Harris noted that a married husband and wife both at age 65 each have a substantially higher chance of living to a given age than if they were single. Citing figures from Vanguard’s life expectancy tool, he said a 65-year-old man has an 80% chance of living at least another decade, a 41% chance of surviving for two more, and a 6% chance for three. A woman of the same age, he said, faces probabilities of 85%, 53%, and 13%, respectively.
But for couples at that age, the chance of at least one partner surviving another decade is 97%; for two decades, it’s 72%, and 18% for three decades.
“[T]hinking in “probabilistic” terms doesn’t just mean spending retirement assets more slowly,” Harris stressed. Since there’s a 32% probability that at least one member of a retirement-age couple will pass away over the next decade, it may be worth considering whether they should spend more of their hard-earned savings to enjoy their time together.
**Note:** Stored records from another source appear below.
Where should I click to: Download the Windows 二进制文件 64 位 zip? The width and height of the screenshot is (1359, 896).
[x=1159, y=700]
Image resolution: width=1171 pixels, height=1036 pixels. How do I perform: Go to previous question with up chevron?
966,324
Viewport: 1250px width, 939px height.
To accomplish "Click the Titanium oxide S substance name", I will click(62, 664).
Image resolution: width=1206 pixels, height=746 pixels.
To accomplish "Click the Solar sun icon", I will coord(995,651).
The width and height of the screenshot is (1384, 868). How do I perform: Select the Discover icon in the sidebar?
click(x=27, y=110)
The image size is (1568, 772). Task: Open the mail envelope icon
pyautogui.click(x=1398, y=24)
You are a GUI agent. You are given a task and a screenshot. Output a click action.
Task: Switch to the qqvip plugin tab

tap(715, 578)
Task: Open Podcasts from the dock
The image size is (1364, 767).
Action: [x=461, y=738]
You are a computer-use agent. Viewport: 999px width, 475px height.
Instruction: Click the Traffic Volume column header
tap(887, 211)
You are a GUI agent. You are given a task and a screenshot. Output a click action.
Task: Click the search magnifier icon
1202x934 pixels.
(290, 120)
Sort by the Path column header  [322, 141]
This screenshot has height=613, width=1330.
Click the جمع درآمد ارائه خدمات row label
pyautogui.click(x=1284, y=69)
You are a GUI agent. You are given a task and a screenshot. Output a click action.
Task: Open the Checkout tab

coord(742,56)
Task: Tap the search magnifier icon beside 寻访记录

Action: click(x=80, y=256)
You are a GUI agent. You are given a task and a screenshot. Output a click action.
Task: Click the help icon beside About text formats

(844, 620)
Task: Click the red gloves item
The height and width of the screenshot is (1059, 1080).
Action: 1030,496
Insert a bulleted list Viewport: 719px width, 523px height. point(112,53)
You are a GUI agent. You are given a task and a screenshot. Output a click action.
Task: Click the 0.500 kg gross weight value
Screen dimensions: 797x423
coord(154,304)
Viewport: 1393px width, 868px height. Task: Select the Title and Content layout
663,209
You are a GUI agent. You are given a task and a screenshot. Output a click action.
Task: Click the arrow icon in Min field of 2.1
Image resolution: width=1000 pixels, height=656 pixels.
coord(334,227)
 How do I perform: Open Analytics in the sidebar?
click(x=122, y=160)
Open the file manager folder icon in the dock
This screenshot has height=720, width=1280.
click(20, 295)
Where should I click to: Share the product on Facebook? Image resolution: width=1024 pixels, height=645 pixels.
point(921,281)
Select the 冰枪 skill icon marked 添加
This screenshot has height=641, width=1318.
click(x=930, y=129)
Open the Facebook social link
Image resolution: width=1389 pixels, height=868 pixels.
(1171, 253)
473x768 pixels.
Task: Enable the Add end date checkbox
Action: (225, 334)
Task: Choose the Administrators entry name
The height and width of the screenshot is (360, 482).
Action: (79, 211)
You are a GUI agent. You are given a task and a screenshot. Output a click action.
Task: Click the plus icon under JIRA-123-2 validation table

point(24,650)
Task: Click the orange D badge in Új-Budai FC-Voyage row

To improve the chances of a sound retirement, he said, staying for even just six months longer in the workforce could have a considerable effect. Another popular choice among academics focused on retirement — though not as well-known among consumers — is deferred annuities that take effect at more advanced ages, possibly around 80 or 85.
“It’s one thing to tell a married 65-year-old couple that the husband can expect to live to age 83 and the wife to age 86,” Harris said. “It’s another thing to tell them they have about a one-in-five chance to see at least one member live to age 95.”